7. Skema pengalokasian anggaran Untuk Pengadaan Tanah Proyek Strategis Nasional pada Pos Pembiayaan tidak sesuai dengan PP Nomor 71 Tahun 2010 tentang Standar Akuntansi Pemerintahan dan Investasi Tanah PSN untuk kepentingan umum tidak sesuai dengan PP Nomor 63 Tahun 2019 tentang Investasi Pemerintah.
8. Ketidaksesuaian waktu pelaksanaan program/kegiatan dengan tahun penganggaran atas kompensasi Bahan Bakar Minyak dan listrik.
9. Adanya Kelemahan dalam Penatausahaan dan pencatatan Kas Setara Kas, Persediaan, Aset Tetap, dan Aset Tak Berwujud, terutama pada kementerian negara/lembaga. Masalah yang teridentifikasi adalah penggunaan rekening pribadi untuk pengelolaan dana yang bersumber dari APBN, Saldo Kas yang Tidak sesuai dengan fisik, sisa kas terlambat/belum disetor dan penggunaan kas yang tidak dilengkapi dokumen pertanggungjawaban pada 34 Kementerian/ Lembaga, terdapat ketidaksesuaian pencatatan persediaan dengan ketentuan pada 53 Kementerian/Lembaga, dan pengendalian atas pengelolaan Aset Tetap pada 77 Kementerian/Lembaga yang belum memadai berdampak adanya saldo BMN yang tidak akurat.

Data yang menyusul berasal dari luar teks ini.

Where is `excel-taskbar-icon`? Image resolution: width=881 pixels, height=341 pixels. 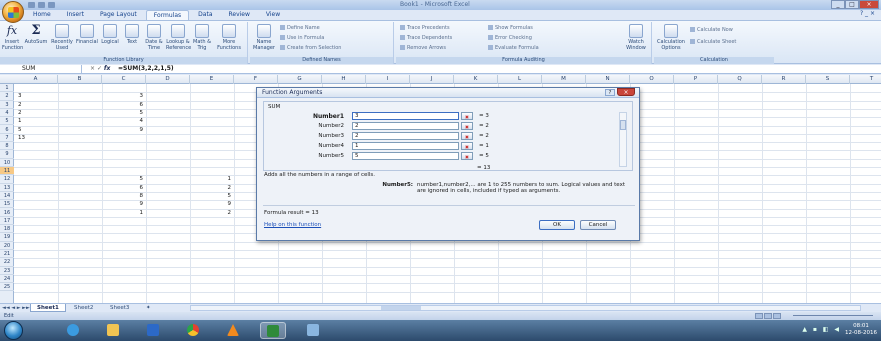 excel-taskbar-icon is located at coordinates (273, 330).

10. Terdapat surat tagihan pajak atas kekurangan setor yang belum diterbitkan oleh Ditjen Pajak dan keterlambatan penyetoran pajak dengan sanksi.

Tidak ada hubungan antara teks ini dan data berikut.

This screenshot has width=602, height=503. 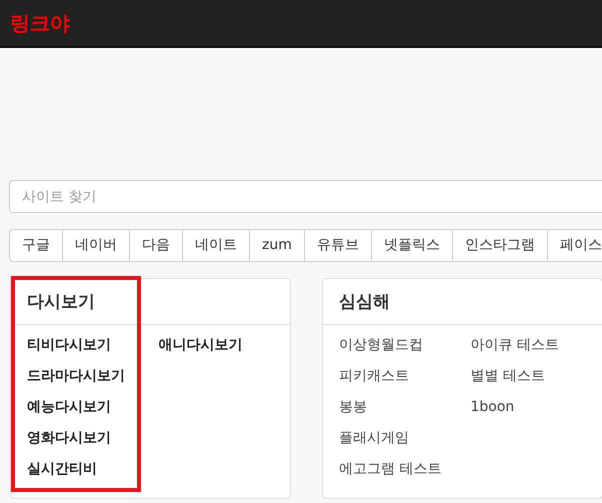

11.Pemberian fasilitas transaksi impor yang dibebaskan dan/atau tidak dipungut PPN dan PPh-Nya pada Ditjen Pajak yang terindikasi bukan merupakan barang kena pajak tertentu yang bersifat strategis dan terdapat potensi kekurangan penetapan Penerimaan Negara dari Pendapatan Bea Masuk/Bea Masuk Anti Dumping (BMAD) dan Pajak Dalam Rangka Impor (PDRI) pada Ditjen Dea dan Cukai.
12. Terdapat kewajiban restitusi pajak yang telah terbit Surat Keputusan Pengembalian Kelebihan Pembayaran Pajak (SKPKPP) namun tidak segera diproses pembayarannya, terindikasi belum diterbitkan SKPKPP-nya, serta keterlambatan penerbitan SKPKPP pada Direktorat Jenderal Pajak.
13. Adanya pengelolaan Penerimaan Negara Bukan Pajak dan Piutang, serta penganggaran, pelaksanaan, dan pertanggungjawaban Belanja yang belum sesuai ketentuan pada sejumlah kementerian negara/lembaga.